Written in English, Behind the Red Light District takes on what Anna sees as the myths propagated by the “rescue industry,” the confluence of radical feminists, conservative Christians and members of law enforcement who seek to save girls from sex trafficking. Legally, Anna would probably be considered a victim of trafficking herself. She had few prospects in Romania, she said, where she could expect to earn 200 euros a month at most. Some friends had promised to help her find a bar or restaurant job in Italy, but it never came through. Finally, at loose ends, she spoke to a couple—an Amsterdam-based sex worker and her boyfriend—who promised that she could make a lot of money as a prostitute in the Netherlands, which legalized pimping and brothel-keeping in 2000. They got Anna started, buying her plane ticket, putting her up in their apartment and helping to arrange the necessary paperwork. In exchange, Anna had to pay them back all the money they spent, “plus a little extra for all the effort they put into it,” she says. 
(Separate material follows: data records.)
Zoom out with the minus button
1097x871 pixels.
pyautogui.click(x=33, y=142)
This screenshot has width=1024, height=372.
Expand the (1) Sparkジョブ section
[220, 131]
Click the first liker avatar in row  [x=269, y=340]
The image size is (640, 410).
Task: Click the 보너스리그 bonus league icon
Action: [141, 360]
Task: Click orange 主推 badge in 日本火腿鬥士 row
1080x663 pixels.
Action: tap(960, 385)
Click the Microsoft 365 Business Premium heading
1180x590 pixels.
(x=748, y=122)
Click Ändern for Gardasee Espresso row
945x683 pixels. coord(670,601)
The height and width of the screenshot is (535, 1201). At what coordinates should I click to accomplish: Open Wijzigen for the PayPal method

But this was not, Anna insists, an exploitative situation. The couple was kind to her, functioning more as a helpful employment agency than as underworld thugs. The work turned out to be remunerative, and the independence it provided was empowering. “I have a good live [sic], have enough money to do whatever I want to do, and have all the freedom in the world to do what I want, whenever I want to,” she wrote on her blog.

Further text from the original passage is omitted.